Change… Following on the well-traveled path of the Greek philosopher Heraclitus and others since, Isaac Asimov once said:
“It is change, continuing change, inevitable change that is the dominant factor in society today. No sensible decision can be made any longer without taking into account not only the world as it is, but the world as it will be…”
Alternatively – change is the only constant.
The planet we call home has been changing since it all began some four billion years ago. From the formation of our current atmosphere to the position, shape, and size of the continents that support us, change has indeed been a constant. Therefore, while the world is certainly a very different place today than it was say a thousand years ago, the questions that haunt us now have to do more with the rate, magnitude, and drivers of that change. Answers to those questions are providing some troubling, if not alarming, data regarding human driven changes. Some scientists have even coined a new term for our current era: the anthropocene: the time when human activities became the dominant drivers of key global systems and biodiversity.
Nowhere are these questions more acute, and the transformative affects more apparent than in the Arctic, a region that is warming at more than twice the global average. The face of that change for many is the iconic polar bear. A warming Arctic is rapidly eroding the very sea ice that polar bears need to be- well- to be polar bears as we know them today. While polar bears have clearly survived warming events in the past, there is no reason to infer the bears we have today will be as fortunate. A host of scientific research has clearly laid out those concerns and the measurable impacts of warming to date on some management units like Western Hudson Bay. However, some new observations of hybrid bears in the wild and fresh data on polar bear genetics have some people asking questions.

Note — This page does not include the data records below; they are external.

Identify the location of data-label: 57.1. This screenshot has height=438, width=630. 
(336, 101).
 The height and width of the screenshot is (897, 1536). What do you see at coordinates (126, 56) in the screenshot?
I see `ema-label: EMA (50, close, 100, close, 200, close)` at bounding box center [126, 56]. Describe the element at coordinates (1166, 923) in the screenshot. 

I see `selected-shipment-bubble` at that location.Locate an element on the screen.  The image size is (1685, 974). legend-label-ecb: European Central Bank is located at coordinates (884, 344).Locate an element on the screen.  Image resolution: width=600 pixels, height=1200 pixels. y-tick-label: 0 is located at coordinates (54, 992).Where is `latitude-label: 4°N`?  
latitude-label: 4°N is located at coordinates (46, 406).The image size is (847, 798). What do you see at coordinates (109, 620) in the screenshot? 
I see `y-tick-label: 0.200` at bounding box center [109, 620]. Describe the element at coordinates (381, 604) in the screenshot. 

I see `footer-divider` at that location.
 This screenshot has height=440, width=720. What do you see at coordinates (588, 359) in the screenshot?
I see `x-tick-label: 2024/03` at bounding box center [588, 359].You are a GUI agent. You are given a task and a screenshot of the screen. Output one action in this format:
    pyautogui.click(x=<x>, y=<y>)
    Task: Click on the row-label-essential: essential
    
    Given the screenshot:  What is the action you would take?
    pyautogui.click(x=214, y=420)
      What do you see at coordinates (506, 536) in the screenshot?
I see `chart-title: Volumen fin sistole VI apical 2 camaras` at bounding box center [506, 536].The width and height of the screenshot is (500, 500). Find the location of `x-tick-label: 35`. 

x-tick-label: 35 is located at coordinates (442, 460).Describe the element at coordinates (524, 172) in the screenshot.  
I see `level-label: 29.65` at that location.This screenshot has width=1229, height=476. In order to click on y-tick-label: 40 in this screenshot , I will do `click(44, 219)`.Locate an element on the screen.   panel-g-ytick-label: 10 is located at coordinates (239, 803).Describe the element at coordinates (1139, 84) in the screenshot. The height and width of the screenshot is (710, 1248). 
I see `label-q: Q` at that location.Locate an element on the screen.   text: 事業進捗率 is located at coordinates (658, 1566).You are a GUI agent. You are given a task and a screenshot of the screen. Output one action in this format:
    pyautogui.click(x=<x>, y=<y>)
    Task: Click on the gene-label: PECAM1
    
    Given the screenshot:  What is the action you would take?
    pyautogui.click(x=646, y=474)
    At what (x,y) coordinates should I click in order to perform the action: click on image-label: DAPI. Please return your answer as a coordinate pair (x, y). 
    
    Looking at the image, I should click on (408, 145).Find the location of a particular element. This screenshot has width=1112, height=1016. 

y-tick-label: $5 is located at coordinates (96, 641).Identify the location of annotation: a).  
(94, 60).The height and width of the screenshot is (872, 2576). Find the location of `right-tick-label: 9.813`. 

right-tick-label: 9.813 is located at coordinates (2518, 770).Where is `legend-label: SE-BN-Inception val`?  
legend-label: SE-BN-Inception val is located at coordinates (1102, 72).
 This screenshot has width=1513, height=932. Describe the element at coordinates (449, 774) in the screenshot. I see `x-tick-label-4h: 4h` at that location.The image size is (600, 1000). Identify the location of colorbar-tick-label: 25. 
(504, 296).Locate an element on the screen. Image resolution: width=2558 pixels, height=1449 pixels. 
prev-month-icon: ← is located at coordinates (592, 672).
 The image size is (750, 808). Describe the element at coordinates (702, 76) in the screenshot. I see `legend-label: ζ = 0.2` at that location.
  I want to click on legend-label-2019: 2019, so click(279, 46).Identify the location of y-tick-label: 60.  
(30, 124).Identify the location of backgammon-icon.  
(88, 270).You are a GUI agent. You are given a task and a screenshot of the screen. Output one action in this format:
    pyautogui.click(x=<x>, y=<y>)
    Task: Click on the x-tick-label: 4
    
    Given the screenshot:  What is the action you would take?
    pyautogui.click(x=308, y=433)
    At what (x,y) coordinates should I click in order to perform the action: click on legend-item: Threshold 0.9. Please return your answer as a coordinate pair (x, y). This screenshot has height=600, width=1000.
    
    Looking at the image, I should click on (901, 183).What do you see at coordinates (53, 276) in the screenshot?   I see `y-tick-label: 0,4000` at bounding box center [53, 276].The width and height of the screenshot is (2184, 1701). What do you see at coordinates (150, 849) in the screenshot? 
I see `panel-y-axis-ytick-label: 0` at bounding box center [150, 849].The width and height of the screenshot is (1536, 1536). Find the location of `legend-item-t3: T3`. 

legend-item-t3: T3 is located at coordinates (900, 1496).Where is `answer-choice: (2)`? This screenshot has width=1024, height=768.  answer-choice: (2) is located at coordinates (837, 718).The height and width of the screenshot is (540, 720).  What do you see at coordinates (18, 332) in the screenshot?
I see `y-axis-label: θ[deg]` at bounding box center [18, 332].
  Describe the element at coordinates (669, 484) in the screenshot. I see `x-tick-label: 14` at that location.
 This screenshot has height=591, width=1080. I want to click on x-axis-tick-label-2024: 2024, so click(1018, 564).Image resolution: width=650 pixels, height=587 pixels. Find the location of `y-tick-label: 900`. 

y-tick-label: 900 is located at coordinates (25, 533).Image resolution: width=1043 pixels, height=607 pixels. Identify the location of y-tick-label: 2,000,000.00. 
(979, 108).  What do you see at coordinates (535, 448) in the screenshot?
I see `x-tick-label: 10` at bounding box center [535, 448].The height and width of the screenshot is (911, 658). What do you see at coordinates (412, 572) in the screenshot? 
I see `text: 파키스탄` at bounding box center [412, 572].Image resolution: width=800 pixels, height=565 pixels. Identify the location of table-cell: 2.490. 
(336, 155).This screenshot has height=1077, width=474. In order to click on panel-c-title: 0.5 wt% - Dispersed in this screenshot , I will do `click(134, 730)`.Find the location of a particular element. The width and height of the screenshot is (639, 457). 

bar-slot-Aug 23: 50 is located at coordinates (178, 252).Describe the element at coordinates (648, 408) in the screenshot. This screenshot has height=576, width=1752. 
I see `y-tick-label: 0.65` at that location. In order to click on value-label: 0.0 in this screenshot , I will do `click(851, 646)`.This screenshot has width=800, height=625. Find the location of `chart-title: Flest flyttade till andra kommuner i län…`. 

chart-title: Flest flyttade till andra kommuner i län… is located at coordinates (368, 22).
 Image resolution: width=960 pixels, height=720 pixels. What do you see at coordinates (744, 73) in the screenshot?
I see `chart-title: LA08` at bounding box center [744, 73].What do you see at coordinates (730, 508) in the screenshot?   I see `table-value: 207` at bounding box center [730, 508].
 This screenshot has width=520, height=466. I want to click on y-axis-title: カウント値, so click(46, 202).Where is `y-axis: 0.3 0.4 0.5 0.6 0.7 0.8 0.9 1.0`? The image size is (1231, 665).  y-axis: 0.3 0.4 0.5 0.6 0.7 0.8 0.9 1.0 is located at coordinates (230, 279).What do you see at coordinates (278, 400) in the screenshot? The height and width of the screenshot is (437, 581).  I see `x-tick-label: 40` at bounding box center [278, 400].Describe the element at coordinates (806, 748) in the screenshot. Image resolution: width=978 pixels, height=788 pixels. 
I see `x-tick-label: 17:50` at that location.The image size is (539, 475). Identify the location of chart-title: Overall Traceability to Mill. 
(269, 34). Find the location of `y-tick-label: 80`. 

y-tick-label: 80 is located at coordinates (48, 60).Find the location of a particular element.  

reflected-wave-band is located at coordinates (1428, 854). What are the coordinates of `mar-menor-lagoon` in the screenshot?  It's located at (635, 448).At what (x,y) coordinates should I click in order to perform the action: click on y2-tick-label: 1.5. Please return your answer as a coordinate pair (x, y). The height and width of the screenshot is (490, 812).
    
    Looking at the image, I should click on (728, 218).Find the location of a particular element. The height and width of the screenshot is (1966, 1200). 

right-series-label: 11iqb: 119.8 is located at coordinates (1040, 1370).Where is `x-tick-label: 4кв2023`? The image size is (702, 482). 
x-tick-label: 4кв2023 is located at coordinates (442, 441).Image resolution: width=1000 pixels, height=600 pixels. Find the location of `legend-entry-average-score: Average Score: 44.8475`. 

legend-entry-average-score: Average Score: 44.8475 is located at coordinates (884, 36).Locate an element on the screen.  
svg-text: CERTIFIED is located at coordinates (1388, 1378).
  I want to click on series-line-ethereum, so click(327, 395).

First, let’s look at the important recent genetic study (overview | original study) that resets our collective understanding of bear evolution and relatedness. This paper was several years in the works and required the collaboration of many scientists from around the world. It will not be the last word on polar bear evolution, but it provides a significant new dataset and several new hypotheses that reshape our understanding of this species. The essence of this first full look into the polar bear genome is that they split from a common bear ancestor with brown bears much longer ago than currently thought (up to 4.5 MYA) and that the two are sister species that have interbred historically. Polar bears likely co-evolved with brown bears, but did not evolve fromthem as previously thought. Researches also theorize that past changes in climate likely brought these two species into closer proximity that allowed for this hybridization. While some of their genes may carry on through cross breeding, there is no reason to believe the animals we know as polar bears would endure.
Genetic data also suggest that polar bears occur in much smaller numbers today than in prehistory. There is also no evidence that early polar bears resemble the highly specialized animals we know today. These historical population estimates appear to track changes in climate, showing a long-term decline in numbers since the last ice age. One result of this decline is that polar bears likely possess far less genetic diversity today than they had historically, making them more vulnerable to recent and projected changes.
At the end of the day, whether polar bears are 150,000 years old or 5 million, in the face of current persistent and rapid climate warming, the world around them (and us) will be unlike anything they have experienced by the end of this century, if not earlier.